> [Written exercise]
Reproduce every one of the records below verbatim, omitting the pictures.

:: Input rows ::

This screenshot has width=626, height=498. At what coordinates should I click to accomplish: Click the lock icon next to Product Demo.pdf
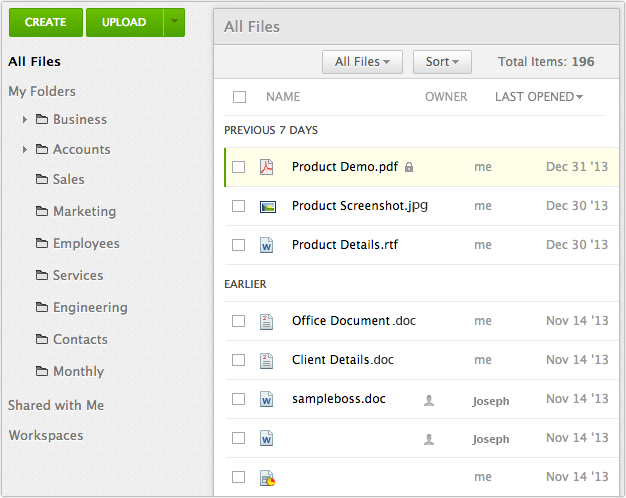tap(408, 168)
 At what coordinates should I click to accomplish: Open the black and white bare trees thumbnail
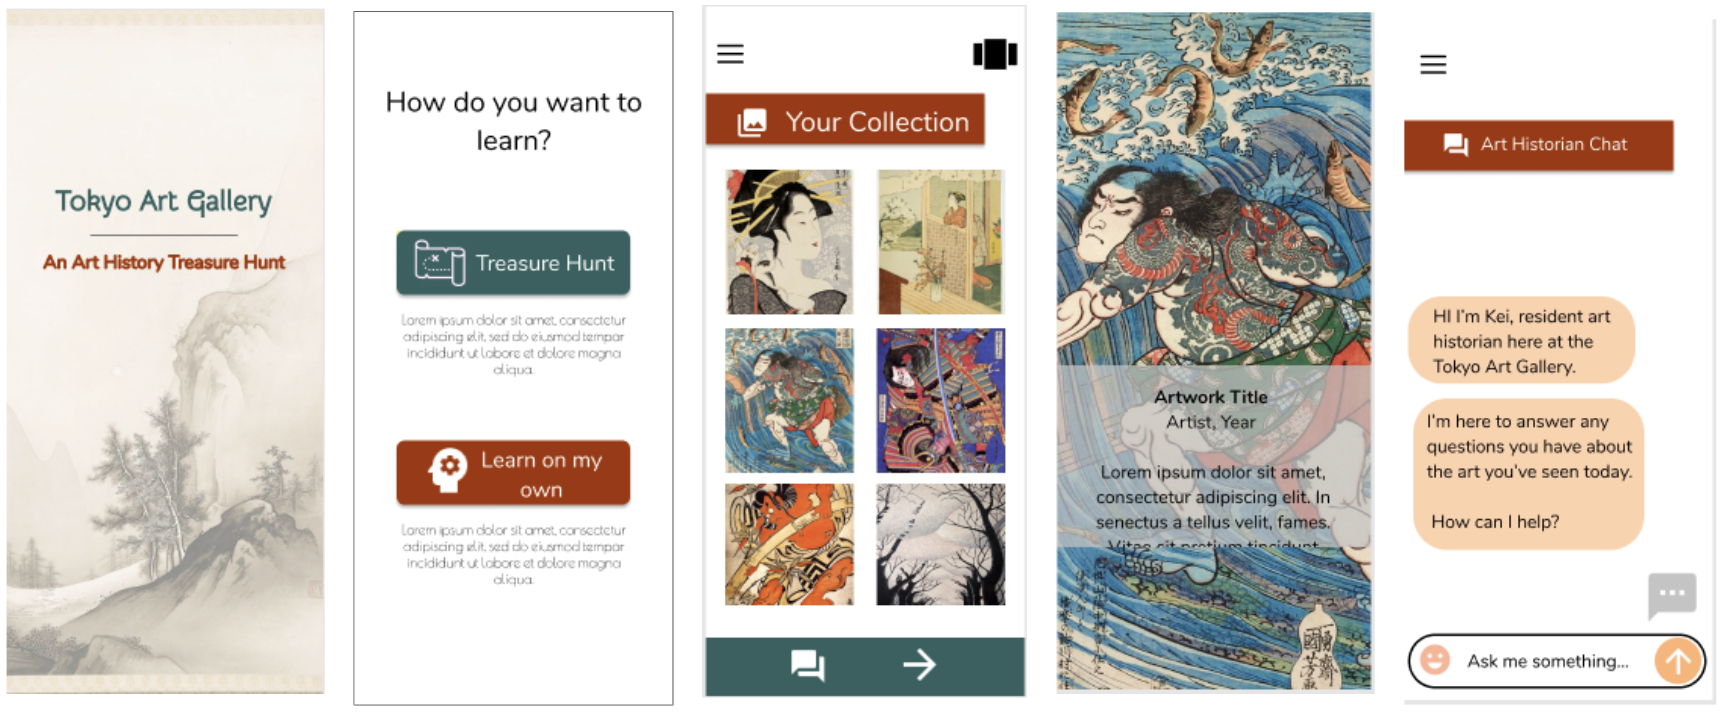941,545
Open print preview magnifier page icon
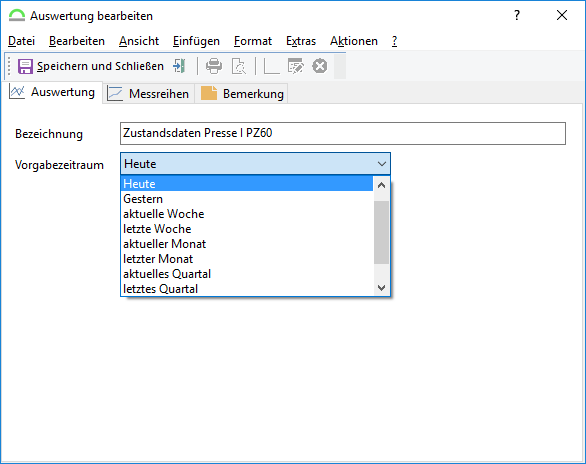The image size is (586, 464). [x=238, y=66]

:::

> [Completed exercise]
This screenshot has width=626, height=498. At what coordinates should I click to accomplish: Click the lock icon next to Product Demo.pdf
tap(408, 168)
 At what coordinates should I click to accomplish: Open the black and white bare trees thumbnail
941,545
Open print preview magnifier page icon
The image size is (586, 464). [x=238, y=66]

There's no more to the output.